• Task details:
Every line of the records below that holds the word "computer" belongs in the answer.

• Source data:
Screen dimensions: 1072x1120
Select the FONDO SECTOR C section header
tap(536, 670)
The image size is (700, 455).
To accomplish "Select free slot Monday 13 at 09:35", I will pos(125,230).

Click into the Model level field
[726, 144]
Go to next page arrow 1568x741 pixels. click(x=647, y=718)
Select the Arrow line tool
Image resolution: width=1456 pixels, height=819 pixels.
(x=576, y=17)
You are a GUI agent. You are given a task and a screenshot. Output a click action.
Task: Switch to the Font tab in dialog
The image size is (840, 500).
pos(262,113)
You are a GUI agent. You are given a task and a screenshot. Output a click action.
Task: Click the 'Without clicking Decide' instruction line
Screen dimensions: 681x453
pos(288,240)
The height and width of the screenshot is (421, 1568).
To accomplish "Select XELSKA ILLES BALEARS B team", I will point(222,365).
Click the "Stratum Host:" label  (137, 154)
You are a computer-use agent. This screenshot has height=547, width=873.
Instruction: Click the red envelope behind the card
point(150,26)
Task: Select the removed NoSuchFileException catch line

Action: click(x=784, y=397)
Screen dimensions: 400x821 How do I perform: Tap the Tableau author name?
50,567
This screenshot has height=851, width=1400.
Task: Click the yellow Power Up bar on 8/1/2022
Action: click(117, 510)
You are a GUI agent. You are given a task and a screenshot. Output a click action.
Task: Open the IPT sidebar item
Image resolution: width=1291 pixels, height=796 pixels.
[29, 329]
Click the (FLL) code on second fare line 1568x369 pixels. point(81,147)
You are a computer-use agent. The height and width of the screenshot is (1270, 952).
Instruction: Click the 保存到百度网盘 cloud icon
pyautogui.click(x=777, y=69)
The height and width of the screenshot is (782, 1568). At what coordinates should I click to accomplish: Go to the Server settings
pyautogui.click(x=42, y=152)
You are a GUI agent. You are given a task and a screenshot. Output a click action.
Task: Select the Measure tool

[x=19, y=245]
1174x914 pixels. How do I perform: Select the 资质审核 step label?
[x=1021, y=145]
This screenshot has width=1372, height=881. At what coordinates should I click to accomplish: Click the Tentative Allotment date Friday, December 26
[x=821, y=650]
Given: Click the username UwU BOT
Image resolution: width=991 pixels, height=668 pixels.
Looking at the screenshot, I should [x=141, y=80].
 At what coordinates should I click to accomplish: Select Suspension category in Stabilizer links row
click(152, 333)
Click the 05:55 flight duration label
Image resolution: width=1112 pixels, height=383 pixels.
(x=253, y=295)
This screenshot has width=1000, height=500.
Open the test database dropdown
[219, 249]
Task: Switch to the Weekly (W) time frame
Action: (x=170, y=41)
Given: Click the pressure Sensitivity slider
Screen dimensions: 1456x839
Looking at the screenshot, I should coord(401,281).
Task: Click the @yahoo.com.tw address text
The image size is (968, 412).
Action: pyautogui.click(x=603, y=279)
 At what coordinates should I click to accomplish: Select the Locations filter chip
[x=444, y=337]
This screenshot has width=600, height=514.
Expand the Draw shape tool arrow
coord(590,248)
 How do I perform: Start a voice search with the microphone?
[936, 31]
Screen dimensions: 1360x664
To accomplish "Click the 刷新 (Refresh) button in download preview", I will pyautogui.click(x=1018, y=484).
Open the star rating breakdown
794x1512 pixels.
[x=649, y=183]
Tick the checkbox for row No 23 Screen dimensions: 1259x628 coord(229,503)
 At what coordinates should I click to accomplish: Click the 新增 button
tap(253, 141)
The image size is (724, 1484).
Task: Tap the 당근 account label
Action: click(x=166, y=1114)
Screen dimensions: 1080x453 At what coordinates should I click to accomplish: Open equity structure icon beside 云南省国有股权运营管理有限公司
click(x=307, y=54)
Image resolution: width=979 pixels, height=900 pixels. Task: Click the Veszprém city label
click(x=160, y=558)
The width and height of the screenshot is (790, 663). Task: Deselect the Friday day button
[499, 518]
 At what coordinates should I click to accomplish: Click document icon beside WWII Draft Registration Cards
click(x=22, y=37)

• Exercise answer:
You are a computer-use agent. This screenshot has height=547, width=873.
You are a computer-use agent. The height and width of the screenshot is (1270, 952).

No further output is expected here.